Os convidados chegaram em diferentes horários. Uns batiam à porta bem antes do começo do evento, para botar a conversa em dia sem importunações. Outros carros estacionariam à frente da casa durante a execução do hino nacional.
Era possível notar dois grupos diferentes: os pachecos e os ranzinzas. De um lado, a torcida ferrenha pela seleção brasileira, com unhas roídas, gritos e emoção exagerada. Do outro, a risada sarcástica a cada reação ufanista, comentários sobre a alienação geracional, comparações entre patos amarelos e a seleção de verdade, como aquela de 2002, pois esses caras de hoje mal conhecem o futebol brasileiro.
Todos torciam pela vitória da churrasqueira. E era com ela que eu me importava. A fome de domingo crescia. Acordei cedo para ver os jogos, vi programas, análises do andamento da Copa, projeções, essas coisas.
O cheiro do churrasco aromatizava os papos. Uns se recusavam a torcer por aquele time da camisa amarela. Outros viam nessa atitude uma afronta ao patriotismo. Houve quem dissesse que todo nacionalismo é retrógrado. Cheguei a ouvir que o ufanismo é necessário, especialmente nesses tempos de autoestima brasileira abaixo de zero.
Evitei concordar ou discordar. Se me perguntavam, balançava a cabeça e enrolava o suficiente para que mudassem de assunto. E a carne não saía. Sou aquele tipo de gente que não forra o estômago com farofa, maionese e arroz com legumes antes da carne. Meus princípios alimentares impedem que belisque um petisco aqui e outro ali.

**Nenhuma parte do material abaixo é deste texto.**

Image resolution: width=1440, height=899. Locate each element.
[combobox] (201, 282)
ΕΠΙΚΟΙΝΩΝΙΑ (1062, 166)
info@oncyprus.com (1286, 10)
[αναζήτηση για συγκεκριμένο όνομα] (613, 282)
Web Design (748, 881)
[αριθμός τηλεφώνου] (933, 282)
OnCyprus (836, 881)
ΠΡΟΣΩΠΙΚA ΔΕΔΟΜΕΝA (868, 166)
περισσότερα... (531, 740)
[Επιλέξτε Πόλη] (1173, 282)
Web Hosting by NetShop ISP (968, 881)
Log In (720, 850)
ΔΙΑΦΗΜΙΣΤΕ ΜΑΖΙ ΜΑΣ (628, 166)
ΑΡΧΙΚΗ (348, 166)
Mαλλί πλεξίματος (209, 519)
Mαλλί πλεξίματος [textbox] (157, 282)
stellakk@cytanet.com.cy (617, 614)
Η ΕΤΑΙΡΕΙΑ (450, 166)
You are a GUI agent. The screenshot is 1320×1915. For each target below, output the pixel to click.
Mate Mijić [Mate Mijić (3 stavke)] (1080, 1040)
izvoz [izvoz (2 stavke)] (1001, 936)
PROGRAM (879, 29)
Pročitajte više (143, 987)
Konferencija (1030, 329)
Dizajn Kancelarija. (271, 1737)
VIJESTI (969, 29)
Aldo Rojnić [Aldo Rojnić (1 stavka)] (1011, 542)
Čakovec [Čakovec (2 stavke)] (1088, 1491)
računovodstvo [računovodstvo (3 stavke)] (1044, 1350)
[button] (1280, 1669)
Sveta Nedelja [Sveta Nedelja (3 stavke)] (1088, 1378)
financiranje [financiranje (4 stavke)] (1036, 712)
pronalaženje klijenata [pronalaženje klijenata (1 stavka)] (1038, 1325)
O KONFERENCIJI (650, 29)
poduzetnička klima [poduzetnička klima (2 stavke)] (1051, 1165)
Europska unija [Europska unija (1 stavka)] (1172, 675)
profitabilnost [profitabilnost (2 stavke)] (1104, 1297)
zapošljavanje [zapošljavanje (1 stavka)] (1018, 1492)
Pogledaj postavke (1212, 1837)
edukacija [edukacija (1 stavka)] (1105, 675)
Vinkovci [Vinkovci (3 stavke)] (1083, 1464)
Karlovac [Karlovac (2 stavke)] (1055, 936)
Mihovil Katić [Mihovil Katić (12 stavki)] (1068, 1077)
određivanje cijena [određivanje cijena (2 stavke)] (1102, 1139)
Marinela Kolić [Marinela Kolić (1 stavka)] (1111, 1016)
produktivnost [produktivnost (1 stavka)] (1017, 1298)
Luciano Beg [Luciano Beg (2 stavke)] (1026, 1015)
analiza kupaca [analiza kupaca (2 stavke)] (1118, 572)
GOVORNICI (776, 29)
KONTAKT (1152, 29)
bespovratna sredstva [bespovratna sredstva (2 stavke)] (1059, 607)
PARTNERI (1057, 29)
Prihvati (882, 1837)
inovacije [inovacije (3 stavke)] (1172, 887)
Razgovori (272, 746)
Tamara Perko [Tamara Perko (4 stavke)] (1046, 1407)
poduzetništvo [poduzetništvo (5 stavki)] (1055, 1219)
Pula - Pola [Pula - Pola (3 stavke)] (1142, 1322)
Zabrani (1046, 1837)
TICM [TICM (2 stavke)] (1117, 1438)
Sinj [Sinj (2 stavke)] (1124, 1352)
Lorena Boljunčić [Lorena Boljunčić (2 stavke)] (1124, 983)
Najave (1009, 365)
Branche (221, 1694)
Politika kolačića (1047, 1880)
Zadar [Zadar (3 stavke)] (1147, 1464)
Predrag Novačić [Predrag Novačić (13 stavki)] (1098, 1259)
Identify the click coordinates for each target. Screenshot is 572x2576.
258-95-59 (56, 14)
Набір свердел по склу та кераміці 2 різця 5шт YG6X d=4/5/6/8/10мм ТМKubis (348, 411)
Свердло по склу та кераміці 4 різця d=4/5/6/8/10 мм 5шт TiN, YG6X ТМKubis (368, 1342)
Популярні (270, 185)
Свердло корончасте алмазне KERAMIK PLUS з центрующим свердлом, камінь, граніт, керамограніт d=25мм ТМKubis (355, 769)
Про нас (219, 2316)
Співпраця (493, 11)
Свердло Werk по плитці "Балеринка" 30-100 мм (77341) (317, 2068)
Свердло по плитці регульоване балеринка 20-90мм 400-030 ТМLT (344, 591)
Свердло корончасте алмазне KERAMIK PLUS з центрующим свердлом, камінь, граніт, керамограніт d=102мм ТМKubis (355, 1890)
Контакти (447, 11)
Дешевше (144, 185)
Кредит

Minha torcida mesmo era pelo churrasco. Pouco me importava com o resultado do jogo, a bem da verdade. Tanto faz o campo, a Rússia, o Tite. Queria mesmo era ver a faca fazendo escorrer o sangue, meus dentes cortando os pedaços selecionados no prato, estômago cheio como a expressão da felicidade de um gol em final de Copa do Mundo.
O burburinho continuava. Olhei para o churrasqueiro e percebi um olhar diferente. Ele tirou uns espetos e os colocou em cima da forma. Aproveitei a distração sobre as grandes seleções brasileiras de todos os tempos, a CBF e os dirigentes presos, as táticas, os prognósticos dos especialistas sem espaço nos programas esportivos. Saí pela esquerda, como de costume.
A carne já estava fatiada, escolhi com o garfo os melhores pedaços. Fui atrás do arroz, farofa, maionese e uma latinha de cerveja. Percebendo que já era hora, a fila se formou diante da churrasqueira. A campainha tocou, abriram a porta. Os que olhavam para a TV durante o hino perderiam os melhores pedaços.
No apito inicial, fez-se o silêncio, só interrompido nos lances agudos.